▸ EXERCISE PROMPT: Copy, word for word, the stretch of the forum thread below from "I know he was" through "purpose of sightseeing.".

— Start TEXT PASSAGE —

I know he was joining a glider club and hovering over the sky on board the glider of the left photograph. 

He is still keeping the youth by riding a horse or something with which people are not so familiar...

The Pacific War started and, soon after the photograph was taken, he joined naval preparatory training course to lose a lot of his friends in Kamikaze missions afterwards.

When I said "In my recent sightseeing trip to Guam and Saipan, I saw Zero fighters being sunk in the sea." , he commented gently "Don't see such things. It's pitiful." and didn't even try to see my photos. 

He was just about to join the Kamikaze if the war should have continued a little longer.
Missing his gone friends, he says he can't understand why we, younger generations, can see such relics for the purpose of sightseeing.

Today, I have glanced at the emotional difference between those who experienced the war and othres who do not know it.

************* 

original site: Misa's blog


----------



## Micdrow (Sep 6, 2008)

Great info there Shinpachi, very interesting and many thanks.


----------



## Shinpachi (Sep 6, 2008)

You are welcome Micdrow 
Your new thread always attract my attention.

I might say Gliders are as popular as baseball for the students here.

A birdman contest is held at the Lake Biwa every year.

_View: https://www.youtube.com/watch?v=Wik8YbmPkKA_

3D design/flight simulation software for the contest(free)
Bird_Simu


----------



## Flyboy2 (Sep 6, 2008)

Dang. We should start doing that in America. Personally I like gliders a ton more than baseball


----------



## sagindragin (Sep 7, 2008)

hi shinpachi,

i am trying to locate all the good stuff on the JACAR site, i have found several pdf's on aircraft but i am sure there are more, have you any clues,

the ones found include,

Ki10
P1y
Ki21
A6m3
a7m
Ki1


----------



## Shinpachi (Sep 7, 2008)

— End TEXT PASSAGE —
— Start INFORMATION PROVIDED —

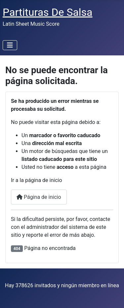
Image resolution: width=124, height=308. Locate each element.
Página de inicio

— End INFORMATION PROVIDED —

▸ RESULT OF THE EXERCISE:
I know he was joining a glider club and hovering over the sky on board the glider of the left photograph. 

He is still keeping the youth by riding a horse or something with which people are not so familiar...

The Pacific War started and, soon after the photograph was taken, he joined naval preparatory training course to lose a lot of his friends in Kamikaze missions afterwards.

When I said "In my recent sightseeing trip to Guam and Saipan, I saw Zero fighters being sunk in the sea." , he commented gently "Don't see such things. It's pitiful." and didn't even try to see my photos. 

He was just about to join the Kamikaze if the war should have continued a little longer.
Missing his gone friends, he says he can't understand why we, younger generations, can see such relics for the purpose of sightseeing.